Broadway debutante Claire Danes takes her final bow in Pygmalion today at the American Airlines Theatre. Meanwhile, over at the Cort Theatre, the revival of Harold Pinter’s The Homecoming has its official Broadway opening.
To look at the list of Golden Globe nominations this year, you’d almost think it was the old days again, when big screen musicals were common. After a long dry spell, when the category title “Best Motion Picture – Musical or Comedy” seemed like a relic of the Golden Age, the film version of Chicago changed everything. Although subsequent Broadway-to-Hollywood transfers like Phantom and Rent weren’t very successful, last year’s Dreamgirls did much better with both critics and audiences.
This year, things are looking even brighter. Hairspray (which is still playing on Broadway) was a big, fat summer hit, and the dark slasher musical Sweeney Todd is looking like it will do bloody good box office this Christmas. Both films snagged Golden Globe noms in the aforementioned category, and a third musical also made the cut — Across the Universe, director Julie Taymor’s (The Lion King) film musical that utilizes Beatles songs to tell its story. A couple other musical films that weren’t honored still had stars that were recognized (Amy Adams in Enchanted, John C. Reilly in Walk Hard), and both Sweeney and Hairspray‘s stars got acting nominations (Johnny Depp and Helen Bonham Carter, Nikki Blonsky).

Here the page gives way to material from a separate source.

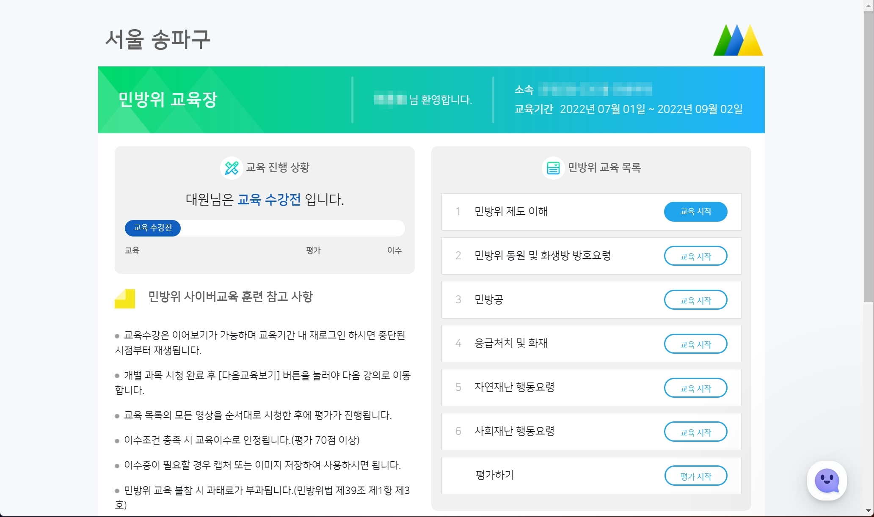Start the 민방공 course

A broadcast date has been set for the airing of the recent Broadway revival of the musical Company, which was taped during its run last season. Company will air on PBS as a part of its “Great Performances” series on February 20, 2008. (But be sure to check local listings, because sometimes different affiliates air programs on slightly different dates.)
The cast of the forthcoming all-black revival of Tennessee Williams’ Cat on a Hot Tin Roof is boasting a quartet of big names. It has just been announced that Terrence Howard (Crash, Hustle & Flow) will star as drunk jock Brick, making his Broadway debut. Opposite him as feisty Maggie will be Anika Noni Rose (Dreamgirls), whose turn in Caroline, or Change on Broadway earned her a Tony Award. And stage stalwarts James Earl Jones and Phylicia Rashad will take on the roles of Big Daddy and Big Mama, respectively. Cat on a Hot Tin Roof officially opens on Broadway on March 6.
It’s official! Local One, the Broadway stagehands union, has ratified its contract with the League of American Theatres and Producers. Though the details of the contract, which was tentatively agreed upon between the two parties after a three-week Broadway strike and extensive negotiations, are unknown, it will be in effect for five years.
Today marked the final performance of the Roundabout Theatre Company revival of Terrence McNally’s farce The Ritz at Studio 54. Meanwhile, over at the Lyceum Theatre, the Mark Twain play Is He Dead? (adapted by David Ives) enjoyed its Broadway opening. This is the first production of the Twain comedy, which was only recently re-discovered, and it stars Broadway regular Norbert Leo Butz as an artist who fakes his own death.
The 50th Annual Grammy Award nominations were recently announced, and several Broadway shows are among this year’s selections. Nominated in the Musical Show Album category are a new West Side Story recording, the recent revival of Company, Grey Gardens, and cast albums for two musicals that are still wowing audiences on Broadway, Spring Awakening and the revival of A Chorus Line. Broadway musicals are further honored by the Grammys in the form of the soundtracks to the new movie versions of Dreamgirls and Hairspray, which were both nominated for Best Compilation Soundtrack for Film/TV/Visual Media. Dreamgirls even snagged a Best Song Written for Film/TV/Visual Media nomination for “I Love You I Do”.
The Dukes of Hazzard star John Schneider is to be the latest in a very long line of former TV celebrities to join the cast of the Broadway revival of Chicago. On January 14, Schneider will begin a two-month stint in the role of Billy Flynn, the too-slick lawyer who knows how to razzle dazzle a courtroom (and, hopefully, a Broadway audience!). Schneider is not new to Broadway, having made his debut in Grand Hotel, in addition to many other theater credits outside of Broadway.
The Broadway openings keep on coming. The Seafarer officially opens tonight at the Booth Theatre, three weeks later than originally planned (delayed due to the Broadway strike, obviously). This production of Conor McPherson’s play, starring David Morse and Ciaran Hinds, comes to Broadway following a run at London’s National Theatre. Other McPherson plays that have appeared on Broadway include The Weir and Shining City.
David Hyde Pierce, star of the Broadway musical mystery comedy Curtains, will be staying with the show until summer 2008. It is usually tough to keep a big name on Broadway for more than a year at a time, but Pierce has stated that he’s enjoying Curtains so much that he felt compelled to stick with it longer than he was originally contracted to. Pierce won a Tony Award last year for his role as Lt. Frank Cioffi, the Broadway-loving detective. He has appeared on Broadway a few times before Curtains too, most notably in Spamalot and The Heidi Chronicles.